PASSAGE>
## Begin

The air in Edison, New Jersey, often smells like a complex blend of diesel from the nearby turnpike and the sharp, comforting scent of toasted cumin seeds. It is a place where the American Dream doesn't just speak English; it speaks Gujarati, Mandarin, Spanish, and Hindi. But recently, a simple flyer printed in the Devanagari script sent a tremor through the pavement of suburban politics, proving that while we all share the same zip code, we don't always share the same vocabulary for belonging.
Jay Vaingakar, a candidate for the Edison Township Council, stepped into a storm he likely didn't see coming—or perhaps he saw it all too clearly. He didn't just knock on doors. He communicated in the language of the dinner tables he was trying to reach. A campaign flyer, written entirely in Hindi, began circulating among the township’s massive Indian-American population. To some, it was a gesture of profound respect and accessibility. To others, it was an act of linguistic secession.
The friction didn't take long to ignite. Critics looked at the flyer and saw a wall. Supporters looked at it and saw a bridge.
The Silence of the Second Generation
Consider a woman we’ll call Sunita. She has lived in Edison for thirty years. She paid her taxes, raised two engineers, and kept a garden that would make a botanist weep with envy. Sunita speaks English well enough to navigate a grocery store or a doctor’s appointment, but when it comes to the dense, bureaucratic jargon of municipal zoning or property tax assessments, the nuances get lost in translation. She is a citizen, but she is an unheard one.
When a candidate reaches out to Sunita in Hindi, the power dynamic shifts. Suddenly, the "system" isn't a monolith of English-only rules. It’s a conversation. Vaingakar’s choice to use Hindi wasn't just a tactical move; it was a recognition of the emotional weight of a mother tongue. For a community that makes up nearly half of Edison’s population, the flyer was a signal: I see you where you are, not where the system demands you be.
But the backlash arrived with a sharp, familiar edge. The "Not a word of English" headline wasn't just a critique of a piece of paper; it was an interrogation of identity. The argument usually goes like this: if you want to represent an American town, you must use the American tongue. It’s a binary view of loyalty. If you speak to them in their language, are you still one of "us"? Or are you building a separate "them"?

## End

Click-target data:
## Begin

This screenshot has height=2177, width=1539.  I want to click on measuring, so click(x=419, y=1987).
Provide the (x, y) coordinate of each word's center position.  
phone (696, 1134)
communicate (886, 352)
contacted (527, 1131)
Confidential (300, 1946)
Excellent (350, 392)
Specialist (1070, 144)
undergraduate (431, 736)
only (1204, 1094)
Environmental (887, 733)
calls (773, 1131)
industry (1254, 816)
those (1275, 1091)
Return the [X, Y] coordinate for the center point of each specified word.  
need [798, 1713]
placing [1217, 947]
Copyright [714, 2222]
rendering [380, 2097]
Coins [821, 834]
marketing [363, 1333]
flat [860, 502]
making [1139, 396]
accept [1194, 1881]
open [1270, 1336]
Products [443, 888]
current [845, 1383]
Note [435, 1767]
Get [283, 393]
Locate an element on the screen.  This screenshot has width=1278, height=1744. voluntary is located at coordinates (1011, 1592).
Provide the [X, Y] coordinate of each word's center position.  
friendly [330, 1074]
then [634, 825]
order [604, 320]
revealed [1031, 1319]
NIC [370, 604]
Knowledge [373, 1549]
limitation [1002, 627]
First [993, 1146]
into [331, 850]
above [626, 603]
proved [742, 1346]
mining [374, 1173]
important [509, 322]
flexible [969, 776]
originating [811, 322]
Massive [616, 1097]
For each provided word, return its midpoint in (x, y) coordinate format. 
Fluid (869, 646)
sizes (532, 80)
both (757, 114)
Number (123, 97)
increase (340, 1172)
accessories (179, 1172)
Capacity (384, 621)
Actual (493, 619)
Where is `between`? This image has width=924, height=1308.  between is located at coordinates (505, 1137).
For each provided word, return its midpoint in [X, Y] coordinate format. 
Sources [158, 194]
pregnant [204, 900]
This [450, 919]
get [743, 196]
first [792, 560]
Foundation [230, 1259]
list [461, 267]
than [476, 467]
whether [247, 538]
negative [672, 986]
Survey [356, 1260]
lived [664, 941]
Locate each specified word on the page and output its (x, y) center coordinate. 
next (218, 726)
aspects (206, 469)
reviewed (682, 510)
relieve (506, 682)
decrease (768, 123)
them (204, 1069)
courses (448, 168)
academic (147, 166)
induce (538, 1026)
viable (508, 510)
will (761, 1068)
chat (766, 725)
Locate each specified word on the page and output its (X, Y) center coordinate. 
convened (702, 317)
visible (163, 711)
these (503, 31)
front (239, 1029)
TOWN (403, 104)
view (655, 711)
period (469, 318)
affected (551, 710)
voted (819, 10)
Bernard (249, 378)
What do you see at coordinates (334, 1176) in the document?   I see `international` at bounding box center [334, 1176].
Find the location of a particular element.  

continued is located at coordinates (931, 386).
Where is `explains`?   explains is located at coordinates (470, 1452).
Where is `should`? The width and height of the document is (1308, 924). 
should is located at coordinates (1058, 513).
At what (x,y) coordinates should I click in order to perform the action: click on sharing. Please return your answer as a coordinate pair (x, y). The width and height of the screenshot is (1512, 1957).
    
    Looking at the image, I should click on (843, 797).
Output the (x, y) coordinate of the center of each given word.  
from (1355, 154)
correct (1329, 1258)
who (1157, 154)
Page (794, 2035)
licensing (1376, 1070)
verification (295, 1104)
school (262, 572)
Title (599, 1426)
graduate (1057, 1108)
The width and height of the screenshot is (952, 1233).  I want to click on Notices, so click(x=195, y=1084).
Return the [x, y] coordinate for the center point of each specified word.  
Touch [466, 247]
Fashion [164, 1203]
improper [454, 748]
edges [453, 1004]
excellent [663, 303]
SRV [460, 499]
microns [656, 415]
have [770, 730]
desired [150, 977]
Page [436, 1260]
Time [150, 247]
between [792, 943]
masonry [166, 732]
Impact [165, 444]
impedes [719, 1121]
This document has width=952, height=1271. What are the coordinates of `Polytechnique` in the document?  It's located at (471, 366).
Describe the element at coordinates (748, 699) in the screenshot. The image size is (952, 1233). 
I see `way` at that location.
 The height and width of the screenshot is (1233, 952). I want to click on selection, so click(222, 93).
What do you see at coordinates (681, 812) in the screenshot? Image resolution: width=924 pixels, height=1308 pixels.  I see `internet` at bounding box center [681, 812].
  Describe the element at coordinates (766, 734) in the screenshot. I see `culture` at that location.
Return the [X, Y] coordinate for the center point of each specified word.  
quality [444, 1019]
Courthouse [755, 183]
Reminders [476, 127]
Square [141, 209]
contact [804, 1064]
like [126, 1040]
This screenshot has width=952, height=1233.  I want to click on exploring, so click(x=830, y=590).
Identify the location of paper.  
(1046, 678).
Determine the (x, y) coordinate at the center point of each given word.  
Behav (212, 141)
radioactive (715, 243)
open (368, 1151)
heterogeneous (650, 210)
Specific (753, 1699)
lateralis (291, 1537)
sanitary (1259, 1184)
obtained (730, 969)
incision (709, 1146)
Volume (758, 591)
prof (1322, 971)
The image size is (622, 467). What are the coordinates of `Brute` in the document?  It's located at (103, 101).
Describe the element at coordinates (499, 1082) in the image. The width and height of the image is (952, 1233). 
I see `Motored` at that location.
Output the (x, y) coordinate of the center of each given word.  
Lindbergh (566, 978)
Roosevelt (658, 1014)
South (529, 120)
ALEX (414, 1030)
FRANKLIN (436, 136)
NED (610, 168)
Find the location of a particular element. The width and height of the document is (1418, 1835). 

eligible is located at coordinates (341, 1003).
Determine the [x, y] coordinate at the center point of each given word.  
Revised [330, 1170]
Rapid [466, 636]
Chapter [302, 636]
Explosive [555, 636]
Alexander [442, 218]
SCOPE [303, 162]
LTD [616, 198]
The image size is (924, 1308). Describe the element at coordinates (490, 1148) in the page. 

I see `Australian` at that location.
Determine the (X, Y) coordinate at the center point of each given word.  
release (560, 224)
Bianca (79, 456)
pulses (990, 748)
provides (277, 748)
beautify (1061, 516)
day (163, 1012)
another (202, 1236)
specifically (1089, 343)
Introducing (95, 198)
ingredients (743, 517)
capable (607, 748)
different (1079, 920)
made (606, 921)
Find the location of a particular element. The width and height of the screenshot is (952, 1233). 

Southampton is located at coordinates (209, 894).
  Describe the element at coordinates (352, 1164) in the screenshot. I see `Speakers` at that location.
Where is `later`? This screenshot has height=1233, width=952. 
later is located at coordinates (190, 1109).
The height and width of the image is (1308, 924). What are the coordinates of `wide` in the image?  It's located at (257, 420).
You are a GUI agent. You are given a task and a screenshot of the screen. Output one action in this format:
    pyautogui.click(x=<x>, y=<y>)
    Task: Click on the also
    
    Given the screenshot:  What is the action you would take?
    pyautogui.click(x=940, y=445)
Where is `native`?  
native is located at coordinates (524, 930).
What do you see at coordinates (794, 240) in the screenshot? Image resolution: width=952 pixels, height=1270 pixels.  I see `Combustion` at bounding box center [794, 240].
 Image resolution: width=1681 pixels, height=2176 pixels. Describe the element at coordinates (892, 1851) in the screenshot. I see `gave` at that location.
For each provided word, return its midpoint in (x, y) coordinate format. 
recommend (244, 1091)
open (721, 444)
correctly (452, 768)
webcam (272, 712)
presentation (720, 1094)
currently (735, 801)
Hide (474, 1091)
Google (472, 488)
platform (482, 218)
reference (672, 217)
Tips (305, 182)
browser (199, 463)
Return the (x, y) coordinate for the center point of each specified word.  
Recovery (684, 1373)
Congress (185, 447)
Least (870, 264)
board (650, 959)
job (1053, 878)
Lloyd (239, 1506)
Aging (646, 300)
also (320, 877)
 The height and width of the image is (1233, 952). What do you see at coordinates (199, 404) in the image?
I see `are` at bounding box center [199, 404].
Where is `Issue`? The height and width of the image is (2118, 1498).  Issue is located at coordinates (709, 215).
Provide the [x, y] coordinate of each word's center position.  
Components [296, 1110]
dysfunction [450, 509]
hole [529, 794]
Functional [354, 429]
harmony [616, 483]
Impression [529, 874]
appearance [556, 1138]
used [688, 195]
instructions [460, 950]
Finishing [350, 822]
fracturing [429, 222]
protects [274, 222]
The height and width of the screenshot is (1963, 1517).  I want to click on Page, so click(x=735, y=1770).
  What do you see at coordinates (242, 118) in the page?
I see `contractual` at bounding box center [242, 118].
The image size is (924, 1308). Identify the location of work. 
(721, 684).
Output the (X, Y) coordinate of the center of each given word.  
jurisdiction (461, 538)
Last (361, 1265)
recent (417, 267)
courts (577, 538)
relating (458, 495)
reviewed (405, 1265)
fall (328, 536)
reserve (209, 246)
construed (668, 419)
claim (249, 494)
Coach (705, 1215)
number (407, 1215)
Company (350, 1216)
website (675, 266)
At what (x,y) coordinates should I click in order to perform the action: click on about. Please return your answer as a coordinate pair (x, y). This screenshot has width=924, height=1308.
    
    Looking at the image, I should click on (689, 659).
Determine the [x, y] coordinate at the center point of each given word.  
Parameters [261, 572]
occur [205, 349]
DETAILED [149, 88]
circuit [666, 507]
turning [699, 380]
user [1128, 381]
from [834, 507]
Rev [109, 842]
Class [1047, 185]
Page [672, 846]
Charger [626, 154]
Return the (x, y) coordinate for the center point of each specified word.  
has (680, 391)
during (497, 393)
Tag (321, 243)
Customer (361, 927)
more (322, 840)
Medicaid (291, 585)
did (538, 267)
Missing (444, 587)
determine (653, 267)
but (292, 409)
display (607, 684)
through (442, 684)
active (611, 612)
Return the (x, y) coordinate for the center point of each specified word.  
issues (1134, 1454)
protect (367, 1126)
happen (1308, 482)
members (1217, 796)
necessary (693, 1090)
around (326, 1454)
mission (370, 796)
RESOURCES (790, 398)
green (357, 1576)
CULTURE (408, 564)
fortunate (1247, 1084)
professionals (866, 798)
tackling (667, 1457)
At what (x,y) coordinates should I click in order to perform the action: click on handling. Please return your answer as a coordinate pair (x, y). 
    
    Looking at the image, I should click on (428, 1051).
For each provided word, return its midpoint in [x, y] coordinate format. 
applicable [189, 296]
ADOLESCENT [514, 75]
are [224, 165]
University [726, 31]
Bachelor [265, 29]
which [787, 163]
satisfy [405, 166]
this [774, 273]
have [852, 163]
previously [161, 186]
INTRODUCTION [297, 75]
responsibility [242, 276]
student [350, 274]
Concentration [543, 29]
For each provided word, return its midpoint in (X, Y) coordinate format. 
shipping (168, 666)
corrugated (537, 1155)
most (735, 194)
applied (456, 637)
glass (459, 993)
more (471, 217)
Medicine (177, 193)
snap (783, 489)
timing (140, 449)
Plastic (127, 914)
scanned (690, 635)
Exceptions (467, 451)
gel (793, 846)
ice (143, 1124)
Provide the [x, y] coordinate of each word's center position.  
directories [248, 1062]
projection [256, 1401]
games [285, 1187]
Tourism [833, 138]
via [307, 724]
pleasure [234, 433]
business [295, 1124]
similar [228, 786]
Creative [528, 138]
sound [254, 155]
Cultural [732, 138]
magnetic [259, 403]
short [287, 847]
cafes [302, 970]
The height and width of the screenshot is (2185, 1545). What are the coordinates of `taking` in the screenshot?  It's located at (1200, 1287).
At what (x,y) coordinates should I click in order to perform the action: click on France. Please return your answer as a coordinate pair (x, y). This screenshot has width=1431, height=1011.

## End

THINGS TO DO>
1 – Write out the rows starting at the line containing "whether [247, 538]" and ending after the line containing "courses (448, 168)".
2 – Continue the passage on the Hindi campaign flyer in Edison from the point where it stops.
The passage about the Hindi campaign flyer has no connection to the rows.

RESPONSES>
1 –
whether [247, 538]
negative [672, 986]
Survey [356, 1260]
lived [664, 941]
Locate each specified word on the page and output its (x, y) center coordinate. 
next (218, 726)
aspects (206, 469)
reviewed (682, 510)
relieve (506, 682)
decrease (768, 123)
them (204, 1069)
courses (448, 168)

2 –
The Ghost of the Melting Pot
We have long been obsessed with the metaphor of the melting pot, an image that suggests we should all be boiled down until the individual flavors disappear into a uniform broth. It’s a tidy idea, but it’s a lie. Real communities are more like a stew, where the carrots remain carrots and the beef remains beef, and the broth is better because of the distinctness of the parts.
The controversy in New Jersey isn't actually about Hindi. It’s about the fear of the unknown. When a neighbor sees a flyer they cannot read, they feel excluded from the conversation. That feeling of exclusion is exactly what non-English speakers feel every single day of their lives. The irony is thick enough to choke on. The very people who demand "English only" to ensure they aren't left out of the loop are often the ones most comfortable leaving their non-English speaking neighbors in the dark.
Vaingakar found himself at the center of this paradox. By including a specific group, he inadvertently triggered a sense of exclusion in another. This is the tightrope of modern representation. In a town like Edison, where the diversity is the primary feature, not a bug, the "desi community" isn't just a demographic. It’s the backbone of the economy.
Beyond the Script
The legal reality is quite simple. There is no official language of the United States. Federal law, specifically the Voting Rights Act, actually mandates that certain jurisdictions provide ballots and voting materials in languages other than English if the population of a specific language group is high enough. New Jersey is no stranger to this. It is a legal acknowledgement that the right to vote is meaningless if you cannot understand what you are voting for.
However, the court of public opinion doesn't care much for the Voting Rights Act. It cares about symbols. To the vocal critics on social media and in town halls, the Hindi flyer was a symbol of "tribalism." They argued that by campaigning in a foreign language, a candidate is signaling that they only care about their "own people."
But this logic is flawed. Candidates target specific demographics all the time. They go to diners to talk to seniors about Social Security. They go to campuses to talk to students about debt. They go to construction sites to talk to unions about labor laws. Why is talking to a specific cultural group in their primary language seen as an act of division, while talking to a specific age group about their bank accounts is seen as "good retail politics"?
The stakes are invisible but massive. If we decide that reaching out to immigrants in their native tongue is a political sin, we effectively disenfranchise a massive portion of the American public. We tell them that their participation is conditional on their assimilation. We tell them that their voice only counts if it sounds like ours.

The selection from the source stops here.